Na konferencji prasowej Miller powiedział, że Grupa Wyszehradzka mogłaby szukać porozumienia m.in. w kwestii utrzymania rozwiązań Traktatu Nicejskiego, dotyczących systemu podejmowania decyzji w rozszerzonej UE.
"Polska nie widzi powodu, żeby kompromis z Nicei miał zostać unieważniony i będziemy starali się przekonać innych, aby zachować ten kompromis" - podkreślił Miller.
W Nicei Polska wywalczyła dla siebie 27 głosów na 345 w przyszłej unijnej Radzie Ministrów, tyle samo, co Hiszpania i tylko o dwa głosy mniej niż takie państwa jak Niemcy, Francja, Wielka Brytania i Włochy.
W projekcie konstytucji europejskiej znalazła się propozycja zastąpienia metody z Nicei systemem tzw. podwójnej większości, który uzależnia siłę głosu od liczby ludności państw. To osłabiłoby nieco pozycję Polski w Radzie UE.
Miller opowiedział się także za porozumieniem w kwestii propozycji prezydencji grupowej, która - jak sądzi - odpowiadać powinna wszystkim krajom Grupy Wyszehradzkiej.

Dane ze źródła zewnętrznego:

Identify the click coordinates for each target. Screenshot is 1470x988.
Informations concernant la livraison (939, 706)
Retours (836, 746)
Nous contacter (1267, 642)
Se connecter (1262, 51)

Według szefa polskiego rządu, Grupa Wyszehradzka powinna porozumieć się także w sprawie sposobu wyłaniania przewodniczącego Komisji Europejskiej oraz zasad reprezentacji poszczególnych krajów w Komisji. Premier podkreślił, że Polska opowiada się za utrzymaniem zasady "jeden kraj - jeden komisarz".

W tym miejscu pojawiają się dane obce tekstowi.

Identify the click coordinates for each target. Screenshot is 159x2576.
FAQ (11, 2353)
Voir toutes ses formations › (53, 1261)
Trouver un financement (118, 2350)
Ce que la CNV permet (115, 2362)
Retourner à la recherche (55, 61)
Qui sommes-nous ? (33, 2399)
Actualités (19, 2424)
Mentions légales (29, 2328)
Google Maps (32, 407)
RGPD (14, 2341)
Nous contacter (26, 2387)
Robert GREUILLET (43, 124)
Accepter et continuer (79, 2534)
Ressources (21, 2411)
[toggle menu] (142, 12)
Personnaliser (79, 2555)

Kolejną sprawą, która - według Millera - powinna zostać uzgodniona jest stanowisko w kwestii bezpieczeństwa europejskiego i obronności Unii Europejskiej._ "Wyrażamy pogląd, że trzeba szukać takich rozwiązań, ale nie mogą być one konkurencyjne w stosunku do NATO, natomiast powinny być komplementarne"_ - powiedział szef polskiego rządu.
Według Millera, dobrze byłoby, gdyby takie wspólne stanowisko pojawiło się przed mającą się rozpocząć w październiku konferencją międzyrządową, która ostatecznie ustali kształt traktatu konstytucyjnego.

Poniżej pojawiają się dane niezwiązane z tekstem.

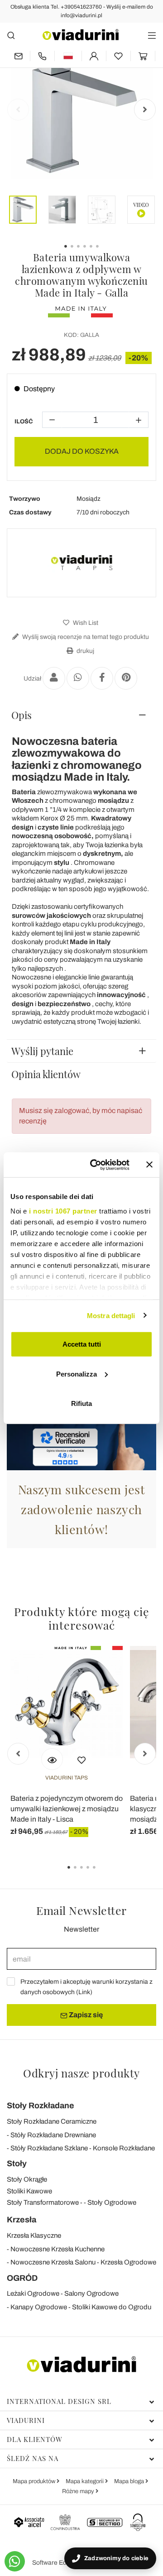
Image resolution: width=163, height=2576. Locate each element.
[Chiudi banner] (149, 1164)
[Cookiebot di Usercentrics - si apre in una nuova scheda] (95, 1164)
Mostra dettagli (111, 1315)
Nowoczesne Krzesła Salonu (53, 2262)
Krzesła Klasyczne (34, 2235)
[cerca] (11, 35)
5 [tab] (102, 1874)
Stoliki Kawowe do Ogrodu (111, 2307)
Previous (18, 109)
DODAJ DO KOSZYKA (82, 451)
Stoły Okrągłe (27, 2179)
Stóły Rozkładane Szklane (49, 2148)
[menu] (152, 35)
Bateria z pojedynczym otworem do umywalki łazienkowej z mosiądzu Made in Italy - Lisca (66, 1808)
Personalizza (76, 1373)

Premier Czech Vladimir Szpidla zaproponował, aby we wrześniu odbyło się spotkanie Grupy Wyszehradzkiej, poświęcone uzgodnieniu takiego stanowiska.
Uczestnicy środowego spotkania podkreślili też potrzebę kontynuacji ścisłej współpracy w ramach Grupy Wyszehradzkiej także po przystąpieniu Polski, Czech, Węgier i Słowacji do Unii Europejskiej w 2004 r.
Miller powiedział, że podczas rozmów zgodzono się, iż po integracji tworzących ją krajów z UE Grupa Wyszehradzka powinna jednak zachować dotychczasowy charakter i skład. To jednak - dodał - nie wyklucza współpracy z krajami trzecimi.